(Saved data entries)
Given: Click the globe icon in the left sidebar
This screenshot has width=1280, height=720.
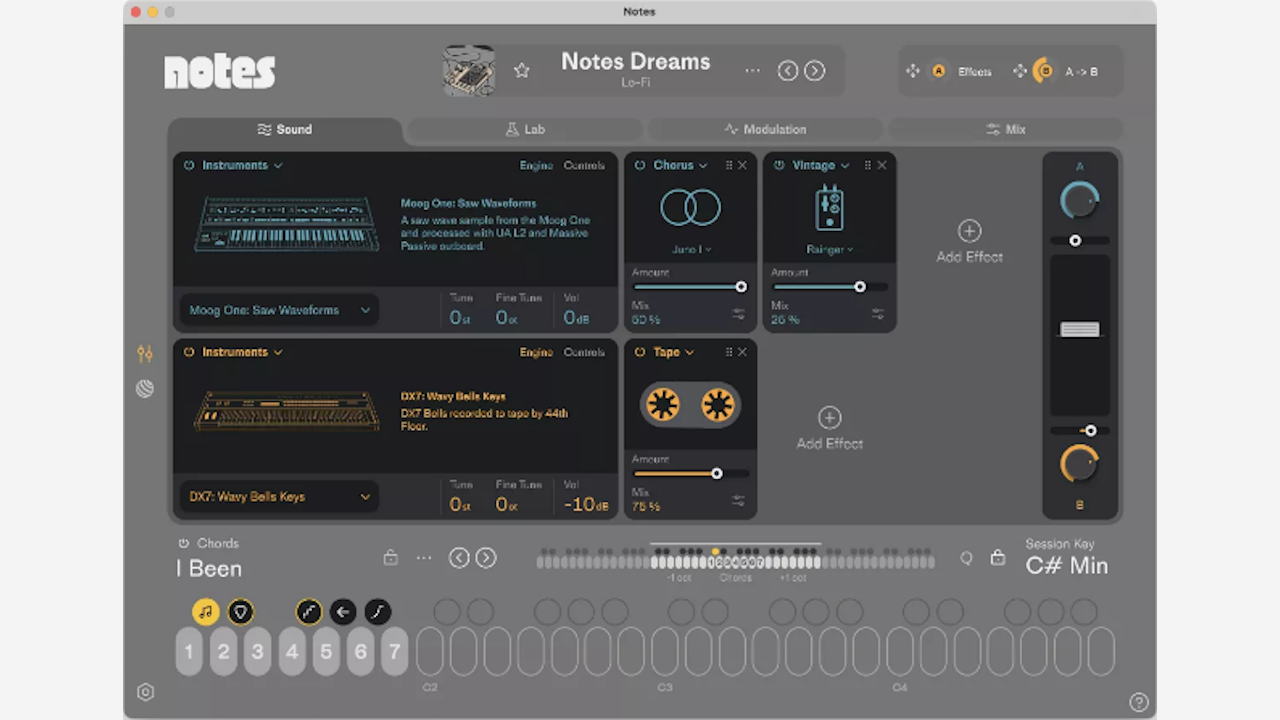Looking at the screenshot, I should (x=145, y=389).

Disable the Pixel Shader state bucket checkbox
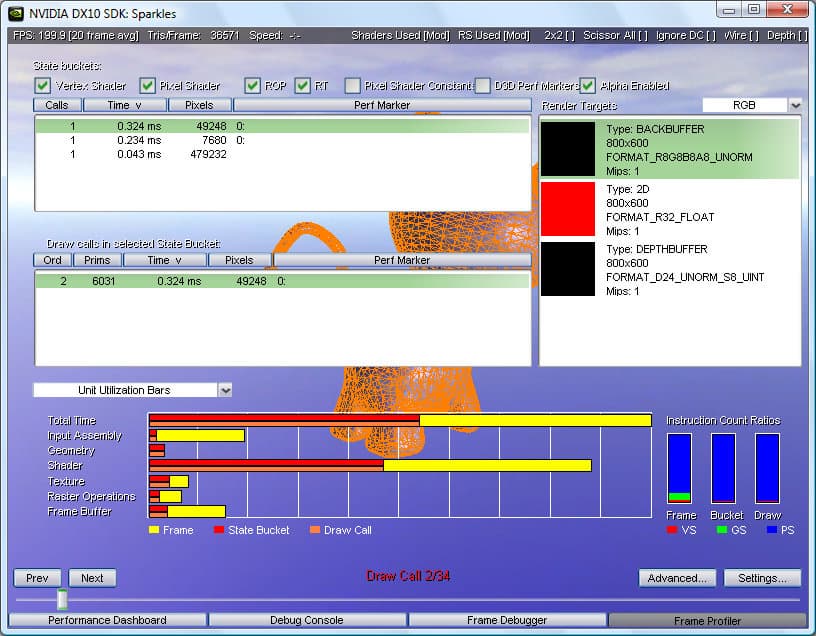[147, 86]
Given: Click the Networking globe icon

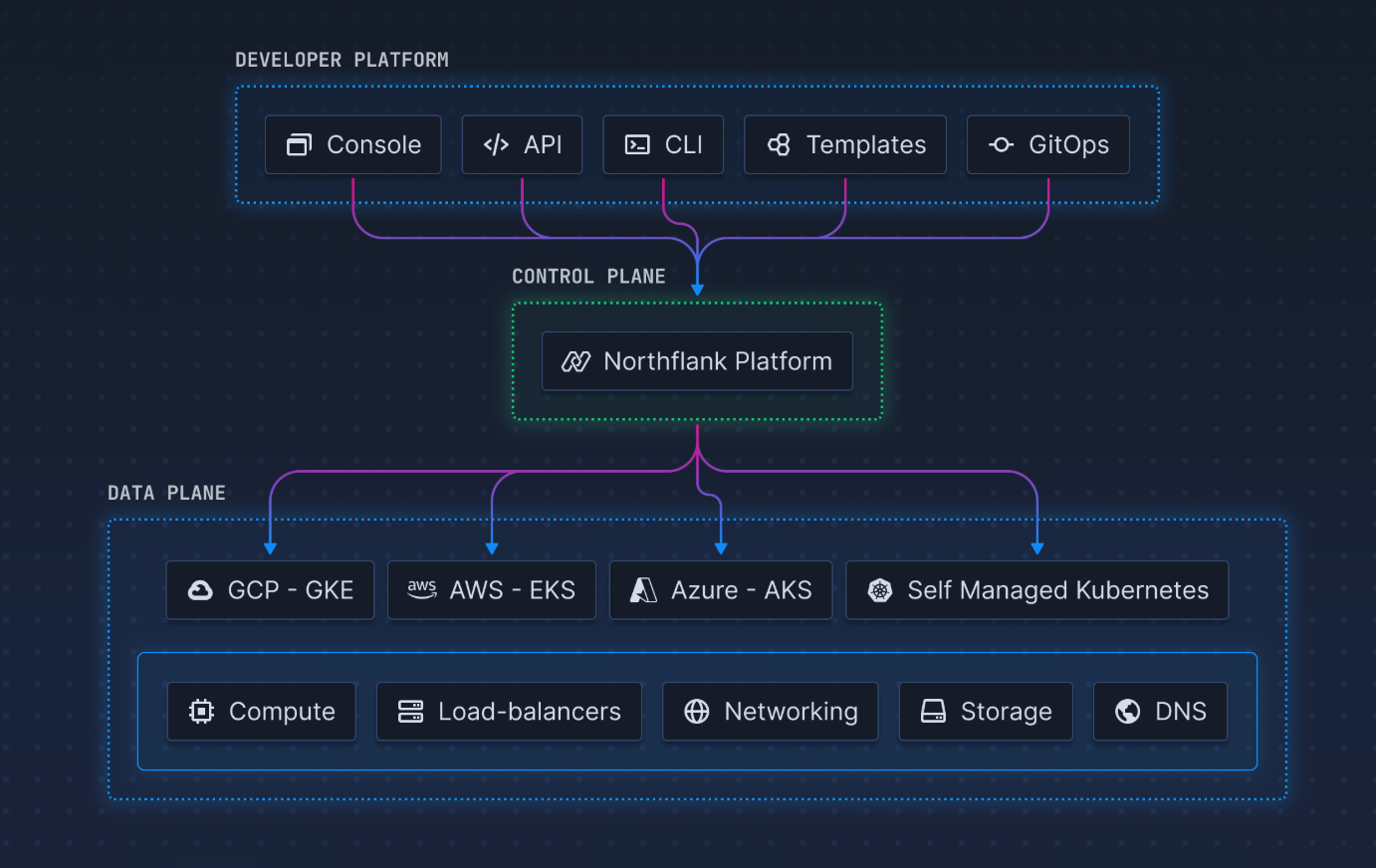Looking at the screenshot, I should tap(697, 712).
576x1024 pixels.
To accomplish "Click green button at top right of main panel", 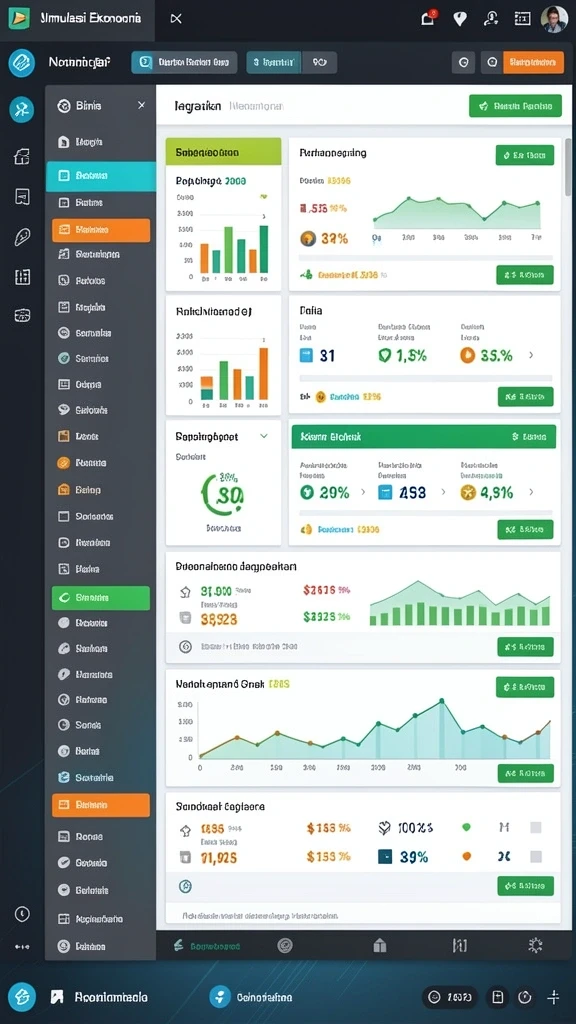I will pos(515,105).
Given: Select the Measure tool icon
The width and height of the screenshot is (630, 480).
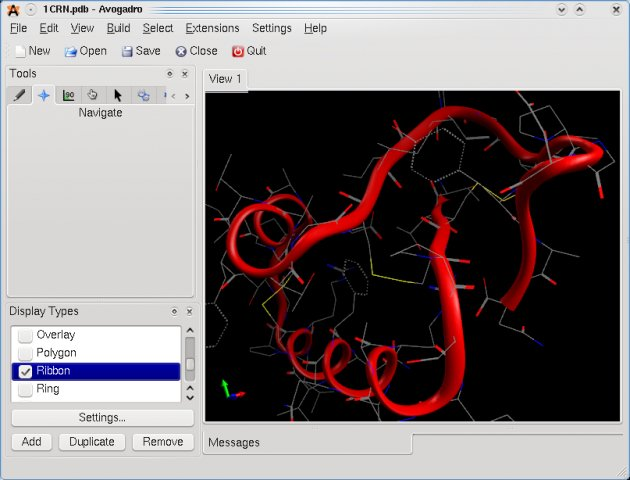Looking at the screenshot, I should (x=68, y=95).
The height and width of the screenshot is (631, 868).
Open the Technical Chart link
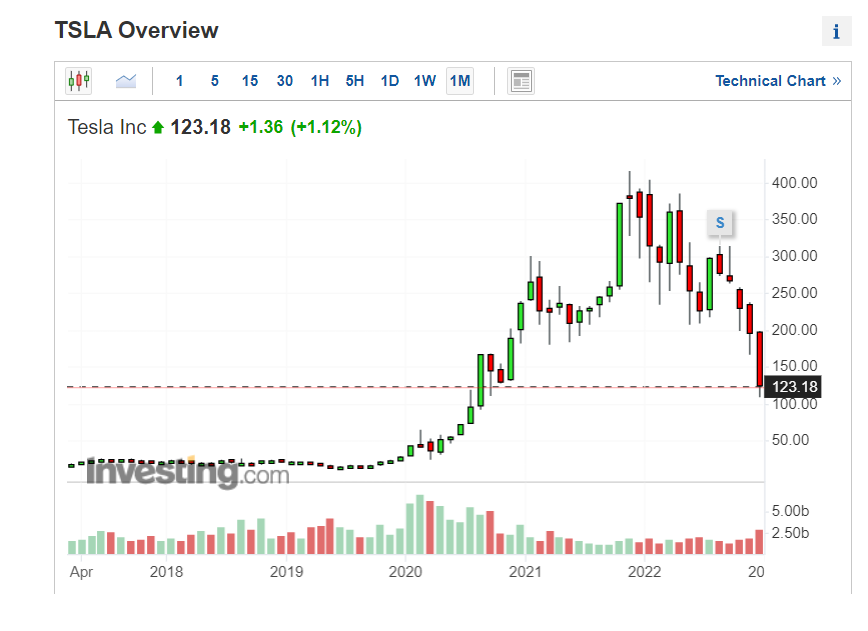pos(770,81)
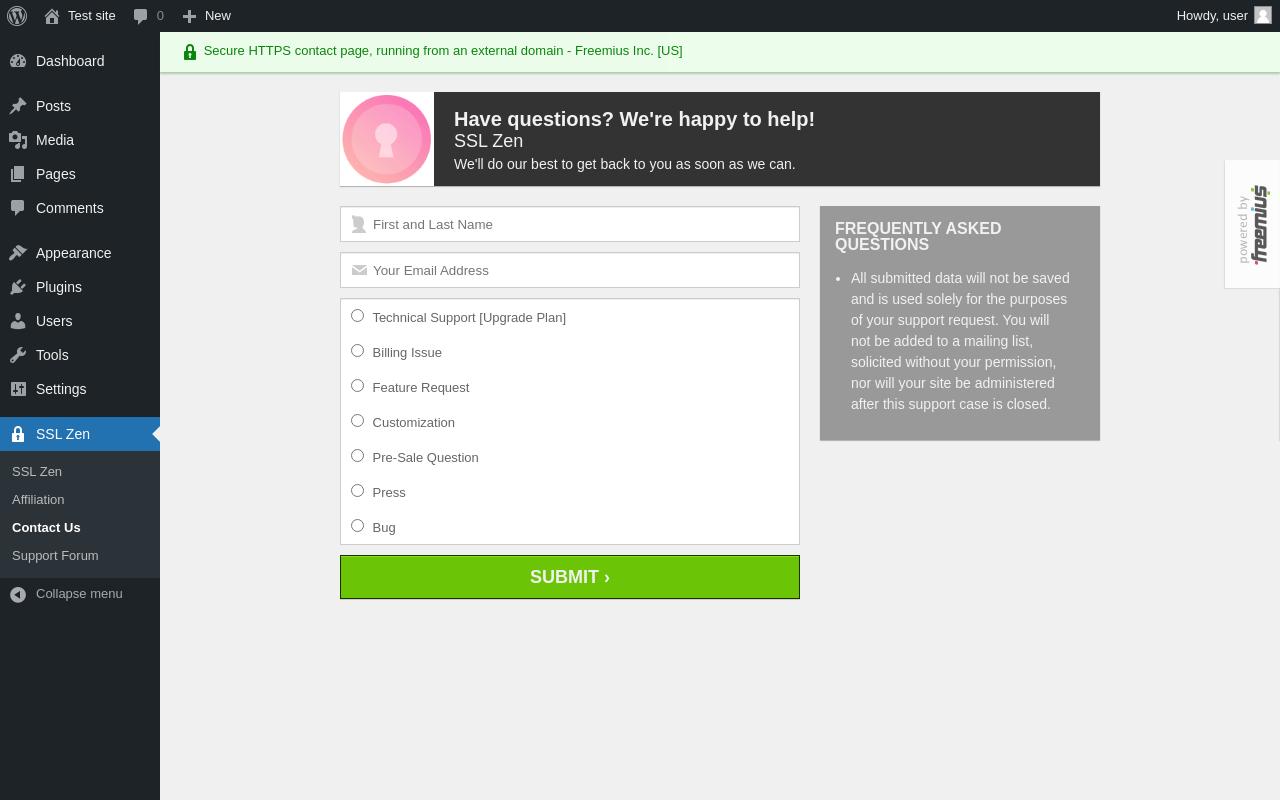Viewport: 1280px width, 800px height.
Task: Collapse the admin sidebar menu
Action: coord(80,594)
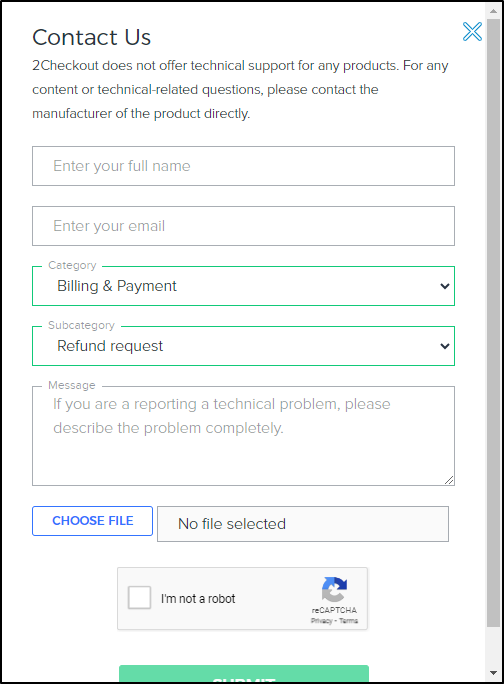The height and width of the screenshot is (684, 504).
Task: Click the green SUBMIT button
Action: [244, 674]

_What to work on:_ Would you give again, exactly as written, the lines from the one containing "Given: Select the Measure tool icon" through the end of the records, with no pictures and no other lines?

_Response to the task:_
Given: Select the Measure tool icon
The width and height of the screenshot is (630, 480).
Looking at the screenshot, I should (x=68, y=95).
The height and width of the screenshot is (631, 868).
Open the Technical Chart link
pos(770,81)
Viewport: 1280px width, 800px height.
Task: Collapse the admin sidebar menu
Action: coord(80,594)
The height and width of the screenshot is (684, 504).
Task: Click the green SUBMIT button
Action: [244, 674]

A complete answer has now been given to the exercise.